Task directions |
From the line below that contains "Noticias (37, 183)" to the line that contains "Politique de confidentialité (133, 2503)", repeat every line exactly, both ends included, and nothing else.

Pixel coordinate grounding data:

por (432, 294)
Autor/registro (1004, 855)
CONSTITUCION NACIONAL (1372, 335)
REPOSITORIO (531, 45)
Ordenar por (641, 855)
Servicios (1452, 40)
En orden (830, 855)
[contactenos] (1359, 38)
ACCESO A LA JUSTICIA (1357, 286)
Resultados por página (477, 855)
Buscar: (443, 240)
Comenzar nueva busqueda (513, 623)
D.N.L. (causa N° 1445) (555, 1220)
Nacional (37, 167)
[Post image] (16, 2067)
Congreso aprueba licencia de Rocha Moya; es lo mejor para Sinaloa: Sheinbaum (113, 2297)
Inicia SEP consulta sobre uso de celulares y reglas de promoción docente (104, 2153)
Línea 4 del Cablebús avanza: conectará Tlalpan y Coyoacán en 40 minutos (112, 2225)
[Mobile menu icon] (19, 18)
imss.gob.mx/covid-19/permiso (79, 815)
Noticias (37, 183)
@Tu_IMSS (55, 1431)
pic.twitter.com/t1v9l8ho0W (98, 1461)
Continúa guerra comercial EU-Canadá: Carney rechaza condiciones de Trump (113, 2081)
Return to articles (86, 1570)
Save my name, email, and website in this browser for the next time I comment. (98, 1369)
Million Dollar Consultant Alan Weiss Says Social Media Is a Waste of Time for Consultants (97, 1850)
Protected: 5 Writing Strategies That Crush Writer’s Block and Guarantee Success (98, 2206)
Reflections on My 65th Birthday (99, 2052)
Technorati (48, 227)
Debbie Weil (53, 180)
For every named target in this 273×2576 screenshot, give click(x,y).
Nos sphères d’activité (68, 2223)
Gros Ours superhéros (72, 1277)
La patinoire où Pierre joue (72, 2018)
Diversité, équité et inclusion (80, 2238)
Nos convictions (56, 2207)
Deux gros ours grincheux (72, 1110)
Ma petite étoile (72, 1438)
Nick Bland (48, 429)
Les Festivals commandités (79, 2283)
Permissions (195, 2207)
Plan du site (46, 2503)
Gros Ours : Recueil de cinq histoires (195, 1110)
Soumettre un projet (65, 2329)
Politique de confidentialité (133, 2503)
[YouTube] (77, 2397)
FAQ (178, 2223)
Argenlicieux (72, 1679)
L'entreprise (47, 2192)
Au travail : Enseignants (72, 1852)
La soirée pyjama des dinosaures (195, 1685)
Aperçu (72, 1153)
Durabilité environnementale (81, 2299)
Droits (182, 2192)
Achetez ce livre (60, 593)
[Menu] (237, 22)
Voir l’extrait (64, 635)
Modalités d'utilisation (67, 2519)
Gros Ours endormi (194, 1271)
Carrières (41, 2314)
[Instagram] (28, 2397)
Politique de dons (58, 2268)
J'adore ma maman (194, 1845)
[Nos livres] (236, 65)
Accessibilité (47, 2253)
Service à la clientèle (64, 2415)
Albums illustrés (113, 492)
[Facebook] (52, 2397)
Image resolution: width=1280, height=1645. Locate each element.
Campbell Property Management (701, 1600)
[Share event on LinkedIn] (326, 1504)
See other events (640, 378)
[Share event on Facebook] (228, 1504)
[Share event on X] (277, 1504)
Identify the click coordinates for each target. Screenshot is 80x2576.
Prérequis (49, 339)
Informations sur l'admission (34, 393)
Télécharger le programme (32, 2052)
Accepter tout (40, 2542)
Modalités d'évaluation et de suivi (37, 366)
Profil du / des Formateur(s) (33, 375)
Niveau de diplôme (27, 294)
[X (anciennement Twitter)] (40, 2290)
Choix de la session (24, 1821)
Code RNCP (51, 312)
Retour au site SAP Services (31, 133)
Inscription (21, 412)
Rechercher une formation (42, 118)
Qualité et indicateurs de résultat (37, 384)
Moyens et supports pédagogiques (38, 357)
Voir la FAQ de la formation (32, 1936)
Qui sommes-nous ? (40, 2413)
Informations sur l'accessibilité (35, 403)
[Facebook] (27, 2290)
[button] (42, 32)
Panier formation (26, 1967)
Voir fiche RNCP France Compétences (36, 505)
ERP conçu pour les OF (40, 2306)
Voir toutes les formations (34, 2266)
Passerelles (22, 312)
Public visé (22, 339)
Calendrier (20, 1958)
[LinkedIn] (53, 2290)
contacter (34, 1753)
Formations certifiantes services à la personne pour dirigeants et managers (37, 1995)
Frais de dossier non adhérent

Answer section |
Noticias (37, 183)
@Tu_IMSS (55, 1431)
pic.twitter.com/t1v9l8ho0W (98, 1461)
Continúa guerra comercial EU-Canadá: Carney rechaza condiciones de Trump (113, 2081)
Return to articles (86, 1570)
Save my name, email, and website in this browser for the next time I comment. (98, 1369)
Million Dollar Consultant Alan Weiss Says Social Media Is a Waste of Time for Consultants (97, 1850)
Protected: 5 Writing Strategies That Crush Writer’s Block and Guarantee Success (98, 2206)
Reflections on My 65th Birthday (99, 2052)
Technorati (48, 227)
Debbie Weil (53, 180)
For every named target in this 273×2576 screenshot, give click(x,y).
Nos sphères d’activité (68, 2223)
Gros Ours superhéros (72, 1277)
La patinoire où Pierre joue (72, 2018)
Diversité, équité et inclusion (80, 2238)
Nos convictions (56, 2207)
Deux gros ours grincheux (72, 1110)
Ma petite étoile (72, 1438)
Nick Bland (48, 429)
Les Festivals commandités (79, 2283)
Permissions (195, 2207)
Plan du site (46, 2503)
Gros Ours : Recueil de cinq histoires (195, 1110)
Soumettre un projet (65, 2329)
Politique de confidentialité (133, 2503)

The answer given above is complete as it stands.